In comparison, MAERC, as earlier discussed, displayed the characteristics of a laboronly contractor.

ABOITIZ HAULERS INC V. DIMAPATOI 502 SCRA 271 (2006) EFFECTS OF BINDING FACTS: Petitioner
Aboitiz Haulers Inc is a domestic corporation principally engaged in nationwide and overseas forwarding
and distribution of cargo. Private respondents Dimapatoi, Agawin et al worked as checkers in the Mega
Warehouse, owned by Aboitiz Haulers. 1. Petitioner claimed respondents are not its employees but the
employees of Grigio Security Agency, a manpower agency that supplies security guards, checkers, and
stuffers. It allegedly entered into a contract of service with Grigio March 1994 where Grigio was to
supply the petitioner with security guards, checkers and stuffers.
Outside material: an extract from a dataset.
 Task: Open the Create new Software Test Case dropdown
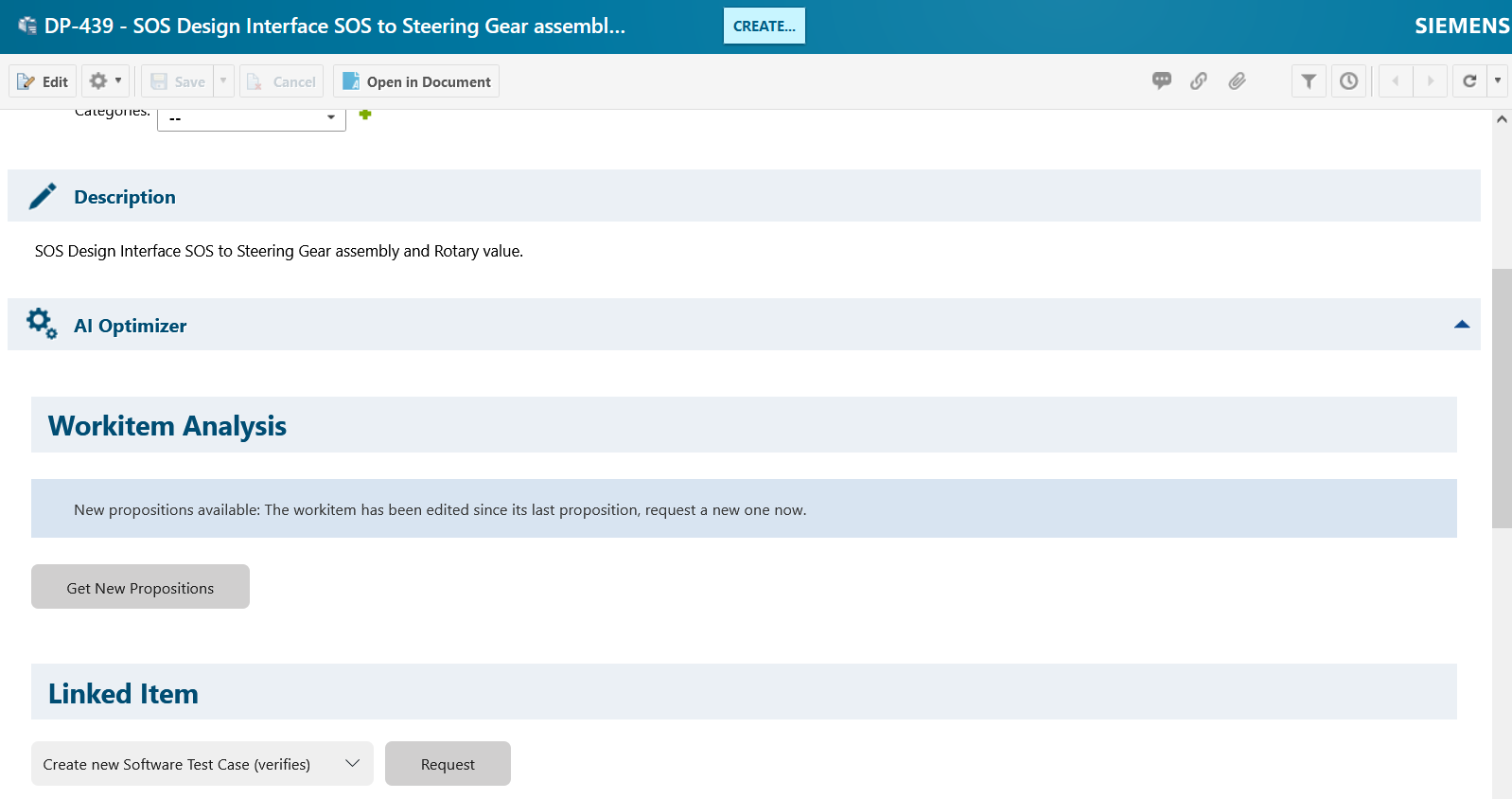point(202,764)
Among the checkers assigned to the
petitioners warehouse were the private respondents 2. Aboitiz averred that Grigio retained control over
the respondents by providing their own supervisors to oversee Grigios personnel, as well as time cards
to monitor the attendance of its personnel 3. Petitioner also alleged that on May 9, 1996, the
respondents left the warehouse and did not report to work thereafter. As a result of the respondents
sudden abandonment of work, there was no orderly turnover of papers and other company property in
connection with the termination of the contract for services 4. Whereas the respondents claimed that
they have been employed by Aboitiz Haulers even before March 1994 5. Dimapatoi et al maintain that
during their employment with petitioner, they were not paid their regular holiday pay, nightshift
differential, 5 day service incentive leave and OT premium. They also averred that illegal deductions
were being made on their wages, particularly for a mutual assistance fund, a cash bond and claims for
damaged and misrouted cargo incurred by petitioner 6. Respondents alleged that on May 15, 1996,
Aboitiz Haulers dismissed them on the pretext that the written contract of service between Grigio and
petitioner had been terminated 7. Respondents filed a complaint for non-payment of wages and other
benefits and illegal deductions. LA held in favor of Aboitiz Haulers since respondents were unable to
offer any evidence to show that Grigio had no substantial capital (Grigio was held to be a legitimate
independent job contractor). NLRC affirmed the same

8. CA reversed the decision citing that Grigio was not an independent job contractor, despite its claim
that it has sufficient capital. Grigio does not carry on an independent business, since the respondents
work as warehouse checkers is necessary and desirable to the petitioners business of forwarding and
distribution of cargo. ISSUE: WHAT IS THE EFFECT OF DETERMINING IF A COMPANY IS A LABOR ONLY
CONTRACTOR

HELD: Generally, the findings of fact made by the labor arbiter and the NLRC, as the specialized agencies
presumed to have the expertise on matters within their respective fields, are accorded much respect
and even finality, when supported by ample evidence. However, when the findings of the labor arbiter
and the NLRC are contrary to the evidence on record, this Court shall lay aside such erroneous findings.